[[ DATA SECTION open ]]

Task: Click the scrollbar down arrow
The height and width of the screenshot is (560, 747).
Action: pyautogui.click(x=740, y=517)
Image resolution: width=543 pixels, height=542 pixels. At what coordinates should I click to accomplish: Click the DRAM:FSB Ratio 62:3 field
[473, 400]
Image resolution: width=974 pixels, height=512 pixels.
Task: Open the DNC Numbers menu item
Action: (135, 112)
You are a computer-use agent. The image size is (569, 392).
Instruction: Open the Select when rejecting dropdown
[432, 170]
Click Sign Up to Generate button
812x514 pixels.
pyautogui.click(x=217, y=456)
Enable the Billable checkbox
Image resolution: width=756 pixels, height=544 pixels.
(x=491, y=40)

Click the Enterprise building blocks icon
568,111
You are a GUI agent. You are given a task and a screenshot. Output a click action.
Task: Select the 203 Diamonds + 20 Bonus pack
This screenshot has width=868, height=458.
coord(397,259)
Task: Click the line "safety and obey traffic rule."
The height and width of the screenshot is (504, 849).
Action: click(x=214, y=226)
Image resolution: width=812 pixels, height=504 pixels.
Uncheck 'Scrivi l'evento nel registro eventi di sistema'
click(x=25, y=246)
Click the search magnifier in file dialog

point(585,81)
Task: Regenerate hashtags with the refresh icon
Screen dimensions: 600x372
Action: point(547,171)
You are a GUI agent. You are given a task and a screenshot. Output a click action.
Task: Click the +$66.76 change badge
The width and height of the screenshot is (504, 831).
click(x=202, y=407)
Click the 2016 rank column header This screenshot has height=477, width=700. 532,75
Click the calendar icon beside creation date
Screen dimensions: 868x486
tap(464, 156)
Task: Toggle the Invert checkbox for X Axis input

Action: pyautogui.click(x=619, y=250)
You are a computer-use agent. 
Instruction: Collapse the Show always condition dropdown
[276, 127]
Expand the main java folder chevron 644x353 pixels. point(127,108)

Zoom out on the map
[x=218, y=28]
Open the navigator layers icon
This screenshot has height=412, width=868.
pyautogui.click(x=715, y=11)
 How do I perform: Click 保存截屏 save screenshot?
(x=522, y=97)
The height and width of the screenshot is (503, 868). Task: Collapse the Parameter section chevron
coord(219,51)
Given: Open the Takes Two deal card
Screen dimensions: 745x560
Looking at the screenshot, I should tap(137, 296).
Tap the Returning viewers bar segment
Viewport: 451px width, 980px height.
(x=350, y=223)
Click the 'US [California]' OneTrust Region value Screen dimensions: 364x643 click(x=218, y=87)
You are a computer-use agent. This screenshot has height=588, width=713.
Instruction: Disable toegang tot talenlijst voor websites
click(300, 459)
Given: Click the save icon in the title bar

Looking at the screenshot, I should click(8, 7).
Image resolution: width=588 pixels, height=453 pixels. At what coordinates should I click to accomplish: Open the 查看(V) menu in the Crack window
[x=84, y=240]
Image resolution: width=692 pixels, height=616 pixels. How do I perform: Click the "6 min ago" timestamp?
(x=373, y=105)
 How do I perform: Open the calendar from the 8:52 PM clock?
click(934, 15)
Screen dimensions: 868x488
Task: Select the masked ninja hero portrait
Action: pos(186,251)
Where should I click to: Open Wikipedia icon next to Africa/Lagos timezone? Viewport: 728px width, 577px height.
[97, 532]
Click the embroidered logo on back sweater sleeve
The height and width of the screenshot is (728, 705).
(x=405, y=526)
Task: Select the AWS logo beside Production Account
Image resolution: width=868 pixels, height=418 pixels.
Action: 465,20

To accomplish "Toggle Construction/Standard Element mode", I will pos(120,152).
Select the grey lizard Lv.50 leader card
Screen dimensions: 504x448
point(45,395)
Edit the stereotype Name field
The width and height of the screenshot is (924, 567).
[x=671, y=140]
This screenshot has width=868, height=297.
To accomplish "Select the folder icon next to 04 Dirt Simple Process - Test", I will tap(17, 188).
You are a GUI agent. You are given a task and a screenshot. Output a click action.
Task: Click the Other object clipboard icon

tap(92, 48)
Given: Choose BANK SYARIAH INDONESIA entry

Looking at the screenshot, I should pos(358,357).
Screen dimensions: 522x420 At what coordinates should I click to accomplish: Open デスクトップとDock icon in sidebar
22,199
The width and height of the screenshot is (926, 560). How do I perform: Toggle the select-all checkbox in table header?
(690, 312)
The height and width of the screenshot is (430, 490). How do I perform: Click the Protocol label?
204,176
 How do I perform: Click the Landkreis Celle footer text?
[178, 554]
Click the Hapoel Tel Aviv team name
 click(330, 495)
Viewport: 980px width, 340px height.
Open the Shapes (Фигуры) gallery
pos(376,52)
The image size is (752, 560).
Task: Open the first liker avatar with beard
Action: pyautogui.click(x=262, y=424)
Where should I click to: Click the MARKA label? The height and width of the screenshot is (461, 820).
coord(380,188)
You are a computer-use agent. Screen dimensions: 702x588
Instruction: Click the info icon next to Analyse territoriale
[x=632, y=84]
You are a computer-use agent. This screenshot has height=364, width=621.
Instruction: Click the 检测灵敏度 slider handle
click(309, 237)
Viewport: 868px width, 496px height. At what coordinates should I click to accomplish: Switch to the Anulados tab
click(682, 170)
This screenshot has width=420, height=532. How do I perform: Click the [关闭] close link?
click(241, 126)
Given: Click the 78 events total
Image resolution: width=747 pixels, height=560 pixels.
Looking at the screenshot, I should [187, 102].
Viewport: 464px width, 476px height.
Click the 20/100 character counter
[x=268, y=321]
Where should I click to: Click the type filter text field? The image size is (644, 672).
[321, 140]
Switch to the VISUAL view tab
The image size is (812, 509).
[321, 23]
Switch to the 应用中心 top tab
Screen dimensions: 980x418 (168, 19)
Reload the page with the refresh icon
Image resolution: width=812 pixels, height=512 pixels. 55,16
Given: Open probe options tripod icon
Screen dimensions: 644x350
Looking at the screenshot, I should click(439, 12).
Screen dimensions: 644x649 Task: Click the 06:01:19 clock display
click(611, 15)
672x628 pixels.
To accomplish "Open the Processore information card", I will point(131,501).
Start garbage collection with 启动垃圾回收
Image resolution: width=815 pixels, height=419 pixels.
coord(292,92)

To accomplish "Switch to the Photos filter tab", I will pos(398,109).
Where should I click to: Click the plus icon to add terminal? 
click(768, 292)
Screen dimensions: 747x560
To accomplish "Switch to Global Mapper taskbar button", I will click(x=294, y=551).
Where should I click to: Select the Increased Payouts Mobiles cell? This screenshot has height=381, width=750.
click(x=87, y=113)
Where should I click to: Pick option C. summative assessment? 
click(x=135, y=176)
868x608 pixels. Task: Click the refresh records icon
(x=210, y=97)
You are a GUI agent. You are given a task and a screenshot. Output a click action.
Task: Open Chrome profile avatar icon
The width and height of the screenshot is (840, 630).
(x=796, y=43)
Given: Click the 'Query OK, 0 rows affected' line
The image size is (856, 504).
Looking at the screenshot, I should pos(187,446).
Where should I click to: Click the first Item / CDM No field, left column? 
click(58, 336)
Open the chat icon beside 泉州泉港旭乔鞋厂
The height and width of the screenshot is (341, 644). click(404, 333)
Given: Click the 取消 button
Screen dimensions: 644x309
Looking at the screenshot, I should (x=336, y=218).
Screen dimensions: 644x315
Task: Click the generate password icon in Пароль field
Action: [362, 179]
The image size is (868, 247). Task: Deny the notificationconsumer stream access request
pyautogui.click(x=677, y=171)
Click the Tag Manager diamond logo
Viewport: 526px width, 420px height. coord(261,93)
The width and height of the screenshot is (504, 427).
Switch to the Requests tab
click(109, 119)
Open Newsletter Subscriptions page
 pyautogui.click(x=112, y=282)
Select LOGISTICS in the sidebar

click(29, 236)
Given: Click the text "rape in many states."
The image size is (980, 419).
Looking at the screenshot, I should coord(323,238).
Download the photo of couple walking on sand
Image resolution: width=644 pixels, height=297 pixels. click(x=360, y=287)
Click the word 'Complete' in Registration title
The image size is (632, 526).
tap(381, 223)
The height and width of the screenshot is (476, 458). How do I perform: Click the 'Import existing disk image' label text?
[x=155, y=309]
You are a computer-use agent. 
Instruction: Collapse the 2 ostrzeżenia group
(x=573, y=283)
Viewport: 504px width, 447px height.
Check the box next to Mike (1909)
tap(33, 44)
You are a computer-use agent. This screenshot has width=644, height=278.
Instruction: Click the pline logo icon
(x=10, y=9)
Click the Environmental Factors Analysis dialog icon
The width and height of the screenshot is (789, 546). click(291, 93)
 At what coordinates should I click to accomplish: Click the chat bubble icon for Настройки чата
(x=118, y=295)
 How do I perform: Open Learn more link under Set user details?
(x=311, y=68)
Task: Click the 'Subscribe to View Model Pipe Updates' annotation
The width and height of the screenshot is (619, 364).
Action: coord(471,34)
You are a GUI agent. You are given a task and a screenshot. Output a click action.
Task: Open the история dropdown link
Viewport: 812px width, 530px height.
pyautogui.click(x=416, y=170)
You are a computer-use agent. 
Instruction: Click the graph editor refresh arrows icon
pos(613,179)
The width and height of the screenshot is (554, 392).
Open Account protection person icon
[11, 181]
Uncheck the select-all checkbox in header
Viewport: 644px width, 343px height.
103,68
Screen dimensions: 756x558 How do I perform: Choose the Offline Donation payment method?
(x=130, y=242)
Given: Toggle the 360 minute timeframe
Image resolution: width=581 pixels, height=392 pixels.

[[ DATA SECTION closed ]]

WHAT IS EXPECTED
Out of the data above, transcribe exactly and only the lines starting with the line that has "The height and width of the screenshot is (504, 849)." and going on through the line that has "Expand the main", both included.

EXERCISE OUTPUT
The height and width of the screenshot is (504, 849).
Action: click(x=214, y=226)
Image resolution: width=812 pixels, height=504 pixels.
Uncheck 'Scrivi l'evento nel registro eventi di sistema'
click(x=25, y=246)
Click the search magnifier in file dialog

point(585,81)
Task: Regenerate hashtags with the refresh icon
Screen dimensions: 600x372
Action: point(547,171)
You are a GUI agent. You are given a task and a screenshot. Output a click action.
Task: Click the +$66.76 change badge
The width and height of the screenshot is (504, 831).
click(x=202, y=407)
Click the 2016 rank column header This screenshot has height=477, width=700. 532,75
Click the calendar icon beside creation date
Screen dimensions: 868x486
tap(464, 156)
Task: Toggle the Invert checkbox for X Axis input

Action: pyautogui.click(x=619, y=250)
You are a computer-use agent. 
Instruction: Collapse the Show always condition dropdown
[276, 127]
Expand the main java folder chevron 644x353 pixels. point(127,108)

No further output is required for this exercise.